だが、さすがにオレの気迫に気付いたのか、じじいはこれ以上挑発するようなことは言わなかった。
「ちなみに、葵ちゃんの勇山学園への入学資格は認めたが、試験はきちんと受けてもらう。彼女が編入するとすればお前のクラスになるだろう。当然、組長は立ち合いを許されるぞ」
じじいは、にこにこ笑っている。
全てこいつの手のひらの上か。
しかし、そんなことはどうでもいい。
こいつに一矢報いることより、葵を守ることの方が、何百倍も大事だ。
「……組長の件、引き受けてやる」
「よろしい」
オレの返事を当然のことのように受け取り、じじいは引き出しからもう一台の携帯型ゲーム機を取り出した。
まるで、オレに壊されることを予知していたように。
……本当に、いちいち気に障るじじいだ。
オレは肩をいからせながらドアまで歩き、思い出したように振り返った。
「昔、オレに言ったよな。初代勇者が責任を放棄しなければ、現代まで魔物をはびこらせることはなかったはずだって。オレは昔話には興味ねえし、自分に流れる崇高な血とやらも、鬱陶しいとしか思ってねえ。だが、てめえに振り回される人生を歩んだおかげで、初代勇者の抱いていた気持ちが、なんとなくだが理解できたよ」
オレはじじいを指さした。
「魔物も責任も知ったことか。オレの夢はガキの頃から変わらない。オレの夢は、オレのささやかな日常をぶち壊したてめえの首を、すげかえてやることだ」
「ふっ。“才能”もないくせによく吠える」
「“才能”なんざ必要ねぇ。それをこの学園で証明してやるよ」
それだけ言って、オレはドアを開けた。
「お前が教えるのは、最高峰の逸材が揃う勇山学園の生徒だ。“才能”がないことを知られたらどうなるかは、言うまでもあるまい。この学園で、生徒を騙しながら、せいぜい思い知るがよい。“才能”もない裸の勇者には、地位も名誉も、存在しないということをな」
下らない物言いを遮断するように、オレはさっさとドアを閉めた。
◇◇◇
「大変申し訳ありませんでした! 若」
手続きについて説明すると申し出た椎名彩芽は、部屋の扉を閉めた途端、オレに向かって深々と頭を下げた。
「別に、姉さんが謝ることじゃねえだろ」
「ですが、先程の学園長の発言は、あまりにも理不尽です。水城さんのことも、私は黙って見ていることしかできませんでした。彼女がどういう想いで編入してくるのかを考えると……」
「そういう風に思ってくれるだけで十分だよ」
実際、彼女が内心憤っているのを感じたからこそ、じじいに飛びかからずに済んだのだ。
椎名彩芽は、右も左も分からなかったガキのオレに、唯一優しく、そして対等に接してくれた女性だった。

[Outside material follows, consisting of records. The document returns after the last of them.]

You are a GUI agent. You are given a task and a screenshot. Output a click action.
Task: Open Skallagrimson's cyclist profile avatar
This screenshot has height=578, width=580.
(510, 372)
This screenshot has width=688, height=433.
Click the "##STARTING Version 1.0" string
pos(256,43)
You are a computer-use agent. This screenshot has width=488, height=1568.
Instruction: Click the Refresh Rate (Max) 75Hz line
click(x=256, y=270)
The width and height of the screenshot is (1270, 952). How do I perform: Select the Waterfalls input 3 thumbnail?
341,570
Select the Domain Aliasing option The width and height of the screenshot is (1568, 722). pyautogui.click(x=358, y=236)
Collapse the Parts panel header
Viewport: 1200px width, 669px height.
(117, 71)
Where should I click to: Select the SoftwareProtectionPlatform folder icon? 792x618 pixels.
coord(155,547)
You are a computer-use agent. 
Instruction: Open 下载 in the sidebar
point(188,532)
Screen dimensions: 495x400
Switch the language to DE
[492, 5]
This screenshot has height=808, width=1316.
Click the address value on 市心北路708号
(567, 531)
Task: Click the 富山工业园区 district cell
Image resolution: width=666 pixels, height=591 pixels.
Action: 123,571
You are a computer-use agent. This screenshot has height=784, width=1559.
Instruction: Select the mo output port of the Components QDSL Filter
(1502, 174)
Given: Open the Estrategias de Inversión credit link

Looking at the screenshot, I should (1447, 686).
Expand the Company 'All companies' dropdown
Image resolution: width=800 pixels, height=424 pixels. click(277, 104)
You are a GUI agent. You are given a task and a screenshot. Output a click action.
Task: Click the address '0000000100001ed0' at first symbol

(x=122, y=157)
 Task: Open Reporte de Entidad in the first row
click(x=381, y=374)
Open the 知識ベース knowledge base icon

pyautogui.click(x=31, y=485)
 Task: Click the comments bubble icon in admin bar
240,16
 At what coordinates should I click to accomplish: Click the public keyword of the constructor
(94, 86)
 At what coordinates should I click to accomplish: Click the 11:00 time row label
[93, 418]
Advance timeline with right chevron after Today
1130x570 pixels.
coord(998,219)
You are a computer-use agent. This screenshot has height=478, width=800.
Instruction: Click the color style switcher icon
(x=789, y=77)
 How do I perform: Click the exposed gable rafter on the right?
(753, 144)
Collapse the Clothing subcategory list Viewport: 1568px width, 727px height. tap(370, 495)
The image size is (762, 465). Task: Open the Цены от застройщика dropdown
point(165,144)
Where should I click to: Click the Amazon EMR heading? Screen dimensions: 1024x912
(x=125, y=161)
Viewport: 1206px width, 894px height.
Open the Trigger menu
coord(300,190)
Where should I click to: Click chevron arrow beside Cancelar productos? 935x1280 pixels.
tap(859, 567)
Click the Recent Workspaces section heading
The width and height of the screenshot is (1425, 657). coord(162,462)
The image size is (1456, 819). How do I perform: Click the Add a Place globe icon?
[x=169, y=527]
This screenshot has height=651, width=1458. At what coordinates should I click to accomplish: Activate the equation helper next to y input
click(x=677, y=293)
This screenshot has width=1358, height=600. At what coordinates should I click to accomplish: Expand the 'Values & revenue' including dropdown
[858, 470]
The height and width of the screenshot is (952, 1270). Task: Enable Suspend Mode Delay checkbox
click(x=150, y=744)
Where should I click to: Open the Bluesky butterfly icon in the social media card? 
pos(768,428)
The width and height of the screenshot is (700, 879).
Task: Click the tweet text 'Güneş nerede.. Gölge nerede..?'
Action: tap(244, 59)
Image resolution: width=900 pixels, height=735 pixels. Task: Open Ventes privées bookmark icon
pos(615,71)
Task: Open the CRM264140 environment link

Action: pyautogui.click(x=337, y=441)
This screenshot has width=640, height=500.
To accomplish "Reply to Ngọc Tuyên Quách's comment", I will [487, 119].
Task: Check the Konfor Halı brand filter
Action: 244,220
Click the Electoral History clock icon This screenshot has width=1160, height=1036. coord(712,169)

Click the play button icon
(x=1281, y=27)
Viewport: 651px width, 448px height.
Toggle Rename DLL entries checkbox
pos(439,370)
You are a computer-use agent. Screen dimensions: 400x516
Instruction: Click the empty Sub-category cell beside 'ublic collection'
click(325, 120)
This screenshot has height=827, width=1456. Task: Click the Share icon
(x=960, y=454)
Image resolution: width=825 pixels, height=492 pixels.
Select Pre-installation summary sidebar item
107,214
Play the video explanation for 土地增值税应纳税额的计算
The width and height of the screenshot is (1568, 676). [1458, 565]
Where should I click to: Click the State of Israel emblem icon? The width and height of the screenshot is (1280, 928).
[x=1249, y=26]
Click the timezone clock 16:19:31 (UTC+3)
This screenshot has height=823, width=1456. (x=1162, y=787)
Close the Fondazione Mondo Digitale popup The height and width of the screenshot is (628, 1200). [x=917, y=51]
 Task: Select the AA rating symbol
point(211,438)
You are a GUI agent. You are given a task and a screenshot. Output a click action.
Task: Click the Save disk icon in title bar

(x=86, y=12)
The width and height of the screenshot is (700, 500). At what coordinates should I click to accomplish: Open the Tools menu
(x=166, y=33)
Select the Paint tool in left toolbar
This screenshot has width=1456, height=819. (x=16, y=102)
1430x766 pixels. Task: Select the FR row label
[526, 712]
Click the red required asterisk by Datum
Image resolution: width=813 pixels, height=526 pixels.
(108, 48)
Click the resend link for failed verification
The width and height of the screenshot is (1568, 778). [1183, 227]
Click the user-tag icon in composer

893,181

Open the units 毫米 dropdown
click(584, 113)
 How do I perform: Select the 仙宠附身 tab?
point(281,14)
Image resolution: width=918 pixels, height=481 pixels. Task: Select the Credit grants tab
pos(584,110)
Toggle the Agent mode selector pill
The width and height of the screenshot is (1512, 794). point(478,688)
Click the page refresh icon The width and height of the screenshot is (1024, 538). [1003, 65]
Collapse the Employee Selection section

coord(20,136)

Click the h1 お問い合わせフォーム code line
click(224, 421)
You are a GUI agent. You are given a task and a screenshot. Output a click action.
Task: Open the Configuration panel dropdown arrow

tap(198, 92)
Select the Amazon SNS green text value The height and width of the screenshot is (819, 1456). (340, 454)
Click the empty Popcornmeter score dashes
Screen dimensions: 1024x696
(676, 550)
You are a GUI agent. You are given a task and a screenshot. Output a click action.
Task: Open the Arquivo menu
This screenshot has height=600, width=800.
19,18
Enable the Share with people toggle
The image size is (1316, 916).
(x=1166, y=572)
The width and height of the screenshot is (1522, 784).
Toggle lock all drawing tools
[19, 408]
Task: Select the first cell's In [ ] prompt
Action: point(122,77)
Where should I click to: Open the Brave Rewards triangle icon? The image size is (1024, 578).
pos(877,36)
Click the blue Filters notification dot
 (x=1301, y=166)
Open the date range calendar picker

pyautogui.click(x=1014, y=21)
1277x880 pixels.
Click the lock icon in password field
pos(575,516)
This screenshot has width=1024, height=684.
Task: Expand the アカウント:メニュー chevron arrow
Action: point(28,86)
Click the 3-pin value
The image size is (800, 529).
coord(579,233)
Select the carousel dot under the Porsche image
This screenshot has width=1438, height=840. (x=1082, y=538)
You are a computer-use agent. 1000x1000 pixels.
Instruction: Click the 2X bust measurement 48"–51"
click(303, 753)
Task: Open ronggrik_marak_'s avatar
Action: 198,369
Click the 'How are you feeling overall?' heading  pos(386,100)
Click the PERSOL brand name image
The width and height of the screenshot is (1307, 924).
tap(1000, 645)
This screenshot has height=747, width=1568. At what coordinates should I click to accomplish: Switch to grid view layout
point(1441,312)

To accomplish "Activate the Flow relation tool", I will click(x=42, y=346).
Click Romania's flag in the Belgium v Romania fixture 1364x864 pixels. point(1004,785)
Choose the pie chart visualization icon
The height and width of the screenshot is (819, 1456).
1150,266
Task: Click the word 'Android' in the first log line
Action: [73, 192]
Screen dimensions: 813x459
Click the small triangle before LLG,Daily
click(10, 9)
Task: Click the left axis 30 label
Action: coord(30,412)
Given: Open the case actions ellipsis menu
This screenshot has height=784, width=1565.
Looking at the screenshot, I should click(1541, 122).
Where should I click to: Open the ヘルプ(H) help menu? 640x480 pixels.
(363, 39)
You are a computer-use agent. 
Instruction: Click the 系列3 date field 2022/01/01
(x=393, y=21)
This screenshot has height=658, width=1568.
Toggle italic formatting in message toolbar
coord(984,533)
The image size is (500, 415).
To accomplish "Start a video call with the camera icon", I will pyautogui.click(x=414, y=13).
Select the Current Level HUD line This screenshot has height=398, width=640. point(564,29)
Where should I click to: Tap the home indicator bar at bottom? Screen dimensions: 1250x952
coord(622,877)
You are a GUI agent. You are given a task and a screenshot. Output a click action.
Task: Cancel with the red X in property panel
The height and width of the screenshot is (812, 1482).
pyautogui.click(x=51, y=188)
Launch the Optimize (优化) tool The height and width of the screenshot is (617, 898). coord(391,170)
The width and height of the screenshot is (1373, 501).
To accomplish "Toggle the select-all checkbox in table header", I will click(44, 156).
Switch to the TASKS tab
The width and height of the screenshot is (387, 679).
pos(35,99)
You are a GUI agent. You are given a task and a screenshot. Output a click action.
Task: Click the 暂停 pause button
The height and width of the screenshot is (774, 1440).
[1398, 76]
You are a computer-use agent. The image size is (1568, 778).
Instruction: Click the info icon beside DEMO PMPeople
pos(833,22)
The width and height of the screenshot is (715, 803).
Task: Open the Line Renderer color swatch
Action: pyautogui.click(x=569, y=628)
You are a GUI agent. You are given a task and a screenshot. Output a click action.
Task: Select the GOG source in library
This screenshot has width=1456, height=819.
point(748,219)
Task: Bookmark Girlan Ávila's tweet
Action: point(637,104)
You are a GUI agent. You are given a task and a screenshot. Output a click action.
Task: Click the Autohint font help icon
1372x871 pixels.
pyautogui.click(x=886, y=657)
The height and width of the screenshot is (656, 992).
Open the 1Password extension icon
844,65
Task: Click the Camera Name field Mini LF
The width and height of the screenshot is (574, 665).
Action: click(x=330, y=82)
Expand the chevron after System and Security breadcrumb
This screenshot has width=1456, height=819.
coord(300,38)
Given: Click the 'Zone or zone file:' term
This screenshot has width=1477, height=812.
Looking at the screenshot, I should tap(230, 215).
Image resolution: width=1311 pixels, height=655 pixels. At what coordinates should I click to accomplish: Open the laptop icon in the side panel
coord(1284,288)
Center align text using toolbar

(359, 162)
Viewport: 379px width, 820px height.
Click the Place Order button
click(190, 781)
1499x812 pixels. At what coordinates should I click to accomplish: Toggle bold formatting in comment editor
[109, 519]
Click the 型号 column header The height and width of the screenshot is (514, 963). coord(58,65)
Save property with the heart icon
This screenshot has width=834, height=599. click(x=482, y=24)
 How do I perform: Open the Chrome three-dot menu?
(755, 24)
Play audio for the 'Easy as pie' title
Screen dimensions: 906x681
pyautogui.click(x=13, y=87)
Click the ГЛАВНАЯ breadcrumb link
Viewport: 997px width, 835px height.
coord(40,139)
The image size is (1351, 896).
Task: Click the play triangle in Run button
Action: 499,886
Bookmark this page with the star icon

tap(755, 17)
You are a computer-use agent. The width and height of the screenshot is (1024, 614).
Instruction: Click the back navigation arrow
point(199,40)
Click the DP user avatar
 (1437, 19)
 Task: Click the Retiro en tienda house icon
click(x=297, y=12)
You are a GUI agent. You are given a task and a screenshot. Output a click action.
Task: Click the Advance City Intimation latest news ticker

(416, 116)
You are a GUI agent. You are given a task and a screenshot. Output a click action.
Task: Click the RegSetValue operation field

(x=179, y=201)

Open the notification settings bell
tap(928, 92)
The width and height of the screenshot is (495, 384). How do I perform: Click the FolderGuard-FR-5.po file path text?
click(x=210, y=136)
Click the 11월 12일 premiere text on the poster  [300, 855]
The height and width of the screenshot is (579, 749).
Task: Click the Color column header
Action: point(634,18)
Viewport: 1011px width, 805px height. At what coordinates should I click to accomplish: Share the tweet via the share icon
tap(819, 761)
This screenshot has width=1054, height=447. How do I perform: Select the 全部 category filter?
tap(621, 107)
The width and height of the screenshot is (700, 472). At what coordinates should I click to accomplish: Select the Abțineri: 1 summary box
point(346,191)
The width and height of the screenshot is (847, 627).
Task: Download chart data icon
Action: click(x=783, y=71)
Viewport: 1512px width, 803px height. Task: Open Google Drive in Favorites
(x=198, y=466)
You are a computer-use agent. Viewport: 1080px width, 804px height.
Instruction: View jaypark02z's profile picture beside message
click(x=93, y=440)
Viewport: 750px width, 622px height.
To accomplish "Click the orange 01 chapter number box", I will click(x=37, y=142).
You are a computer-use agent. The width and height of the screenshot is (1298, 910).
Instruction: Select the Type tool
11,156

突然現れた武術も知らない子供を白い目で見る大人たち。辛い修行。知り合いも、友達になれるような同世代の子供もいない。
そんな中、世話役としていつも側にいてくれた彼女を、オレは実の姉のように慕っていた。
「にしても、元気そうでよかったよ」
「それはこちらのセリフです。手紙も寄こして下さらないのですから、どれだけ心配していたことか」
「あ~。そういうの、めんどくせえからなぁ」
「若らしいですね」
そう言って笑う姉さんの顔を見て、オレは昔を思い出した。
二人きりの時は、いつも馬鹿な話をして、姉さんを笑わせていた。
オレの黒歴史の中で、唯一楽しかった思い出だ。
「……酷いことを聞いても構いませんか?」
「ああ」
「……後悔は、していらっしゃらないのですか?」
それが何のことを言っているのか、オレにはよく分かった。
「……オレもじじいと同じだ。あの日のことは何度も夢に見る。止まらない汗と傷の痛みで、夜中に飛び起きることも珍しくない。でもな。そうやって飛び起きた瞬間も、オレは一度だって、後悔したことはない」
それは紛れもない本心だった。
自分の“才能”と引き換えに葵を助けられたことは、裸の勇者であるオレに、唯一残っている誇りだった。
だからこそ、オレはこの誇りのために命を賭けられる。
たとえ葵に嫌われようと、彼女を守り抜くことが、オレの使命なのだ。